[PROBLEM STATEMENT]: Count the lines in the listing below that contain the string "Expand". Give only the number.

Entries on locating words and elements
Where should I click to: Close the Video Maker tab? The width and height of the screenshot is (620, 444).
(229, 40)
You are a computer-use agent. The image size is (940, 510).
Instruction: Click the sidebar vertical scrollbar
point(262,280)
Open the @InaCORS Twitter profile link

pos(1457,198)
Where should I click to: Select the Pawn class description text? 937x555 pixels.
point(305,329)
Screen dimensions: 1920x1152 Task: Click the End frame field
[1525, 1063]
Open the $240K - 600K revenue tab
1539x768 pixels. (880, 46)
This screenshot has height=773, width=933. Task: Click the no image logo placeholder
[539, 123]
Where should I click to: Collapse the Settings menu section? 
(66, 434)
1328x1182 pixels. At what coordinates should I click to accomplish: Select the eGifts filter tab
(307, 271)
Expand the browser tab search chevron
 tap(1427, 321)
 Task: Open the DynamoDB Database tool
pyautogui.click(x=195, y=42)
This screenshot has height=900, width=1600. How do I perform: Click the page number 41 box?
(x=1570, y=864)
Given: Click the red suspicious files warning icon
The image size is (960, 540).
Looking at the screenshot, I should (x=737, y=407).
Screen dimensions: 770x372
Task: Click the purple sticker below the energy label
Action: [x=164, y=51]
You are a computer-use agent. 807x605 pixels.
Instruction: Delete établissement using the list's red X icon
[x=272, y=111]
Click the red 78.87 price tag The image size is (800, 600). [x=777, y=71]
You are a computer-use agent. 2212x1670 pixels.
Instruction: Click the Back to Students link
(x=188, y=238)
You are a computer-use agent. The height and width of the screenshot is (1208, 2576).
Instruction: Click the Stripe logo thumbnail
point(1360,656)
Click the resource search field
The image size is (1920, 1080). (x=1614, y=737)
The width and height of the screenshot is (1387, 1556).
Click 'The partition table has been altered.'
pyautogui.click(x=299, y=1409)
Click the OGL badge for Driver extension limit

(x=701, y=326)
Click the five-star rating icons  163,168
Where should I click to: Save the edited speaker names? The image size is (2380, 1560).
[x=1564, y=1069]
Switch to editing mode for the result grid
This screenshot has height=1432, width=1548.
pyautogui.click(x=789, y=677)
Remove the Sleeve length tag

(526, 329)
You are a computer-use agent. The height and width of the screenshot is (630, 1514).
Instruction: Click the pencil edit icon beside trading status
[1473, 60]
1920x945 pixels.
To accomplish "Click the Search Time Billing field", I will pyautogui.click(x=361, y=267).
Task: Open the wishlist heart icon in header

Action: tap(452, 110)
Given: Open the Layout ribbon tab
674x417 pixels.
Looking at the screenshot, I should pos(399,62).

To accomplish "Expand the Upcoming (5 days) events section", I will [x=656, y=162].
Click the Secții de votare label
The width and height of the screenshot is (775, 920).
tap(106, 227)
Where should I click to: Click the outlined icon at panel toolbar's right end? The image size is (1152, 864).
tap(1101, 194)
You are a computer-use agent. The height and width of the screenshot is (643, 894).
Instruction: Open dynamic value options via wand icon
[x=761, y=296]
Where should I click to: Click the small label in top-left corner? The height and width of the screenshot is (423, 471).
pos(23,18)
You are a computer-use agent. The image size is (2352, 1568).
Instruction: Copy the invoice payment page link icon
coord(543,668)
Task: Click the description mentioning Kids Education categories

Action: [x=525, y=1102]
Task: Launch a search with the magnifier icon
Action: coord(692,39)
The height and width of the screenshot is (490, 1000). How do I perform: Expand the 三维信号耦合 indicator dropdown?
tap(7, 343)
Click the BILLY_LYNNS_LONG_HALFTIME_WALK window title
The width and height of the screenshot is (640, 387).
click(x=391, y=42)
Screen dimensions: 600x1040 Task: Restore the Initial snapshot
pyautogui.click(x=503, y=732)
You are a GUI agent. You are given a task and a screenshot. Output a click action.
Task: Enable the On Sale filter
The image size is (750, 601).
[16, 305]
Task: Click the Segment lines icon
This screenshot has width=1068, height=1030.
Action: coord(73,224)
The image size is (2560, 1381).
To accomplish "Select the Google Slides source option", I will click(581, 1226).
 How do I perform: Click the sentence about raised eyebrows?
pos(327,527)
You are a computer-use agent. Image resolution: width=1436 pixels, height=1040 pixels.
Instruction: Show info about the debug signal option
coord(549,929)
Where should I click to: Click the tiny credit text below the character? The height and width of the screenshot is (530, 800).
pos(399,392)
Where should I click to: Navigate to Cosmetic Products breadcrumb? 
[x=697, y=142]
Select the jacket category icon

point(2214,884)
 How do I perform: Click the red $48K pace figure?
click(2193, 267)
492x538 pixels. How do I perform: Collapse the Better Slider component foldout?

[FINISHED ANSWER]: 3